Überhaupt scheint es nicht den einen Grund zu geben für Kinderlosigkeit, sondern eine ausgewogene Vielfalt von Gründen. Bei den einen sind sie medizinischer Art, beim anderen fehlte zur richtigen Zeit die richtige Frau und wieder eine andere wollte sich explizit den gesellschaftlichen Normen und Erwartungen widersetzen. Unter anderem geprägt durch frühe Sozialisationserfahrungen positionieren sich die Interviewten unterschiedlich zur traditionell familialen Lebensform mit Kindern.  

Daraus kristallisierten sich vier Idealtypen von Haltungen heraus:  

  • Kongruenz: Manche idealisieren Heirat und Elternschaft aufgrund Erfahrungen in der Kindheit und erachten sie als nachahmenswert. Sie streben die traditionelle Kleinfamilie an und orientieren sich an klassischen Geschlechterrollen. Bleibt Nachwuchs aus, fokussieren sie auf die intensive Betreuung anderer Kinder, später als soziale Grosseltern.  
  • Distanz: Bei anderen Befragten lösten Kindheitserlebnisse eine Distanz oder sogar Ablehnung der traditionellen Familie aus. Sie entschieden sich aktiv zwar nicht immer explizit gegen Kinder an sich, aber doch für eine Lebensform, bei welcher Karriere und/oder Unabhängigkeit im Fokus standen.  
  • Suche: Die dritte Gruppe steht der traditionellen Familie ambivalent gegenüber. Selbstzweifel oder Respekt vor der Aufgabe liessen sie zögern. Ihre Biografie ist geprägt durch die Suche nach sich selbst, ihren Wünschen, Bedürfnissen, Vorhaben, mit denen sie sich identifizieren können.  
  • Pragmatismus: Und schliesslich gibt es Frauen und Männer, die sich sachbezogen, realistisch und pragmatisch an der normativen familiären Lebensform orientieren und sich anpassungsfähig zeigen. Eigene Kinder zu haben, empfanden diese Menschen zwar als Option; keine zu haben, eröffnete ihnen neue Möglichkeiten.

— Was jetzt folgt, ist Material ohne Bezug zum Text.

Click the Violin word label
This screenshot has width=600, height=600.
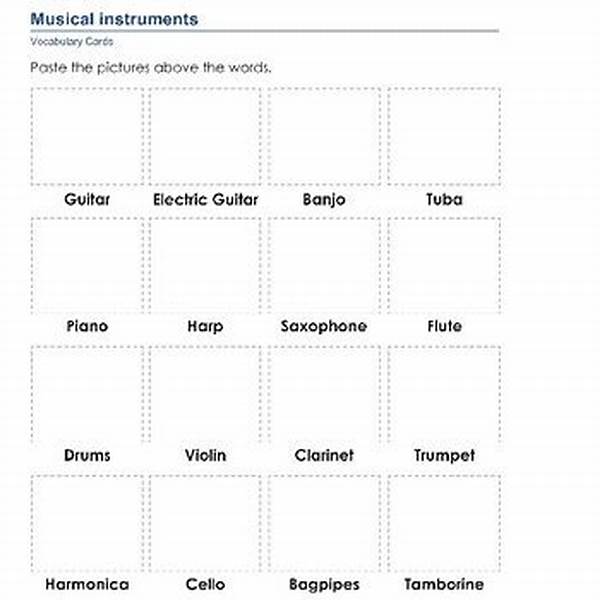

So vielfältig die Gründe für Kinderlosigkeit sind, so breit ist das Spektrum, wie die kinderlosen Kriegs- und Nachkriegs-Babyboomer ihr Leben heute beurteilen. Für die empfundene Lebensqualität entscheidend sind im Alter in der Regel nicht eigene Kinder. Es sind vielmehr individuell-biografische Erfahrungen und der bisherige Umgang mit gesellschaftlichen Erwartungen, die den Handlungsspielraum beeinflussen. Ein Teil der befragten Frauen und Männer weiss diesen bewusst und kreativ zu nutzen – sei es für berufliche Projekte über das Pensionierungsalter hinaus, für Freiwilligenarbeit, eine soziale Grosselternschaft oder eine spontane und befriedigende Alltagsgestaltung.

Aufgabe für die Soziale Arbeit

Ein kleinerer Teil dagegen fühlt sich von gerade dieser Freiheit überfordert und vermisst die Struktur und soziale Einbettung, die das Erwerbsleben bietet. Das kann zu einem Gefühl der Wehmut führen: Habe ich im Leben etwas verpasst, mein Potenzial doch nicht ausgeschöpft, wäre Elternschaft nicht doch das Richtige gewesen? Fehlen ein unterstützendes Umfeld und die Integration in ein soziales Netz, kann Altern unter diesen Prämissen zu Resignation, Passivität und Einsamkeit führen.

Menschen ohne Kinder im Lebensabschnitt Alter waren bisher nicht grundsätzlich Adressat:innen der Sozialen Arbeit. Wegen der demografischen Entwicklung wird ihre Zahl indes zunehmen. Es ist deshalb wichtig, sich mit ihren Lebensläufen auseinanderzusetzen, um sie gezielt begleiten zu können und ihnen Gestaltungsspielräume und soziale Teilhabe zu eröffnen. Für die empfundene Lebensqualität sind nicht eigene Kinder entscheidend, sondern biografische Erfahrungen wie eine Partnerschaft.